CMS posts patient satisfaction data on its Hospital Compare website along with medical statistics about surgery complications, infection rates and mortality. But it’s the hotel-like amenities that seem to drive ratings, so that’s where many hospitals have invested, Young says.
He points to the new $2 billion Stanford Hospital in Palo Alto that offers private patient rooms, each with a 55” television and iPad so patients can stream Netflix, order a burger from the cafeteria, or video conference with family. This is how hospitals are competing with each other in a consumer market where medical quality indicators can take a back seat, he says.
Whether the 29-question HCAHPS survey has led to better medical care, Fenton credits public surveys for keeping hospitals and physicians accountable for treating patients with respect and dignity. What he objects to is the harm done by conflating patient satisfaction with the technical quality of medical care.

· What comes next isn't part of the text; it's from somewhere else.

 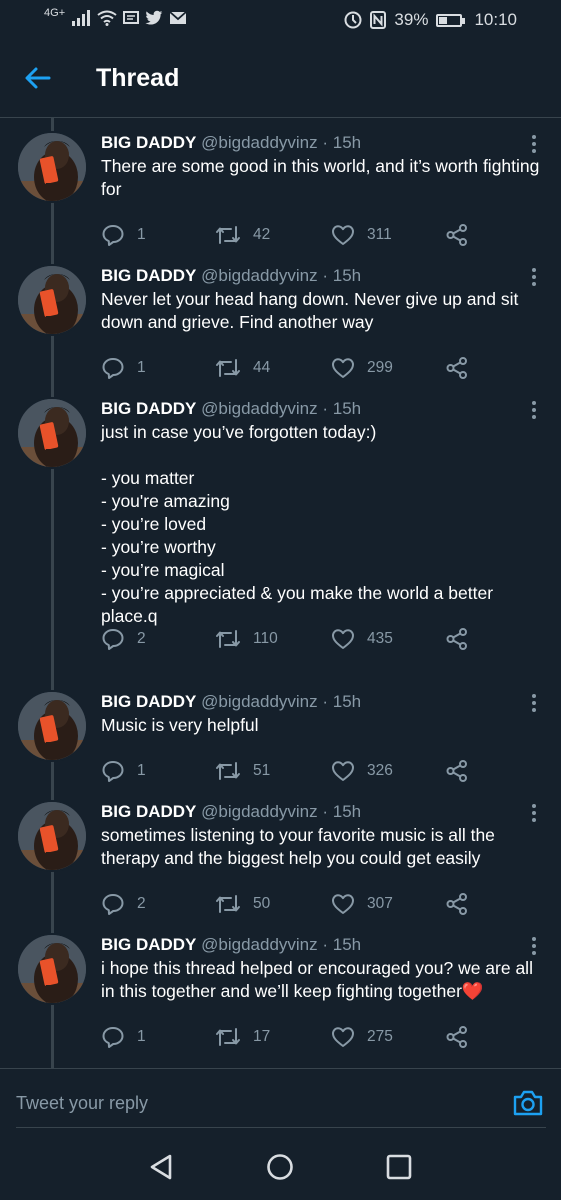 I want to click on nav-recents-button, so click(x=399, y=1167).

Likewise, Nancy Foster, vice president of quality and patient safety policy at the American Hospital Association (AHA), sees patient satisfaction and medical outcomes as apples and oranges. They are each important and don’t have to correlate. In addition, whether a nurse responds quickly to a call button is not just about hospitality, Foster maintains in reference to Young’s study.
“If a patient needs to use the restroom and a nurse doesn’t arrive in a timely fashion, patients [who go on their own] can fall,” she says. “[The nurse’s responsiveness] becomes a crucial clinical outcome issue.”

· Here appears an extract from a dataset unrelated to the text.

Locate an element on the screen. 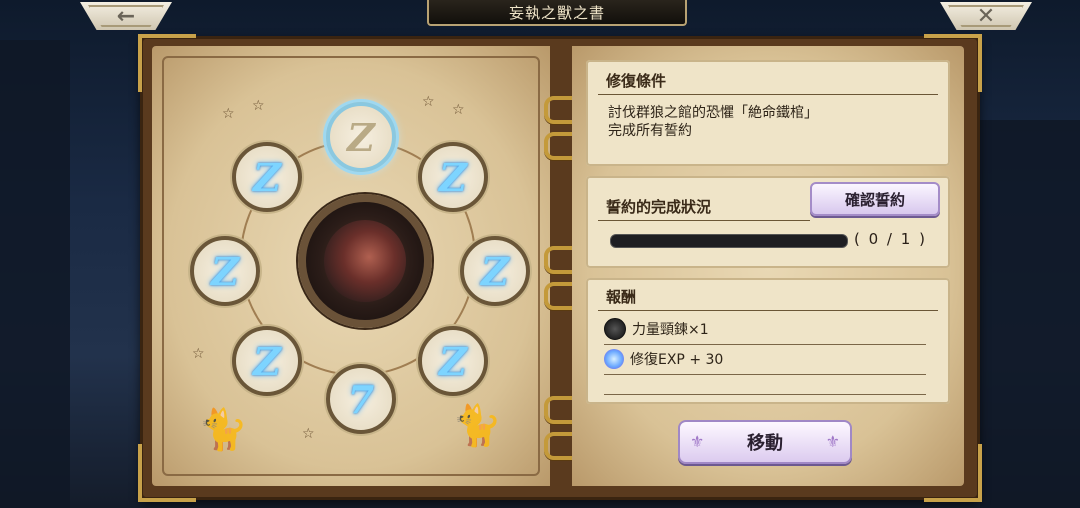 This screenshot has width=1080, height=508. seal-glyph: 7 is located at coordinates (361, 399).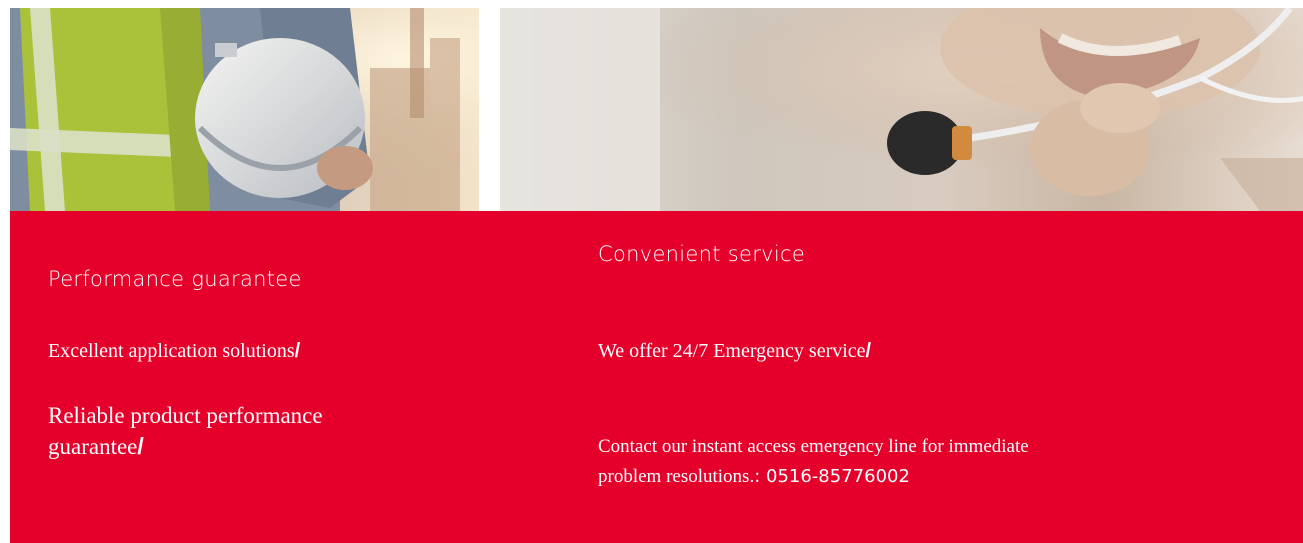 The image size is (1303, 543). Describe the element at coordinates (175, 279) in the screenshot. I see `performance-heading: Performance guarantee` at that location.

Akin Demehin, AHA’s director of policy, also believes patient surveys have a place in improving medical care. “Patients have unique insights that only they are in a position to convey,” Demehin says.
Several hospitals were able to reduce their readmission rates after taking a close look at patient comments regarding problems in care coordination and hospital discharge, he says.
Collecting patient feedback began its ascent in 1985 when Press Ganey Associates introduced a survey to measure health-care provider performance. Ten thousand medical institutions today still use it. By 2006, CMS was distributing the HCAHPS survey to randomly selected patients around the country.
Once the Internet exploded, consumer-driven health care was out of the gate. Online ratings for restaurants, electronics, and the patient experience became “part of our modern day currency,” says physician Raina Merchant, director of the Center for Digital Health at the University of Pennsylvania Perelman School of Medicine and associate vice president at Penn Medicine.
Merchant studied the impact of patient ratings on Yelp and found they were strikingly parallel to HCAHPS results. The significant difference, she says, is that Yelp reviews cover a broader range of concerns than standard surveys. You’ll find more detailed patient-to-patient information about billing, comfort care, medical costs and the experience of family caregivers, for instance.
Health-care providers “miss an opportunity to learn about consumers if they don’t pay attention to social media,” says Merchant, who sees online reviews as “democratizing.”
Will covid-19 change how we rate physicians and hospitals? “Think about how much we spend on the health-care system in the U.S. Then when we need basic things like swabs [to test for coronavirus] we don’t have them,” says Young, “. . . or nurses and doctors straining to have [personal protective equipment].”
“It’s mind-boggling,” he says. “Maybe the coronavirus will help reprioritize everyone’s thinking about medical quality. Nobody is thinking about how nice their [hospital room] views are anymore.”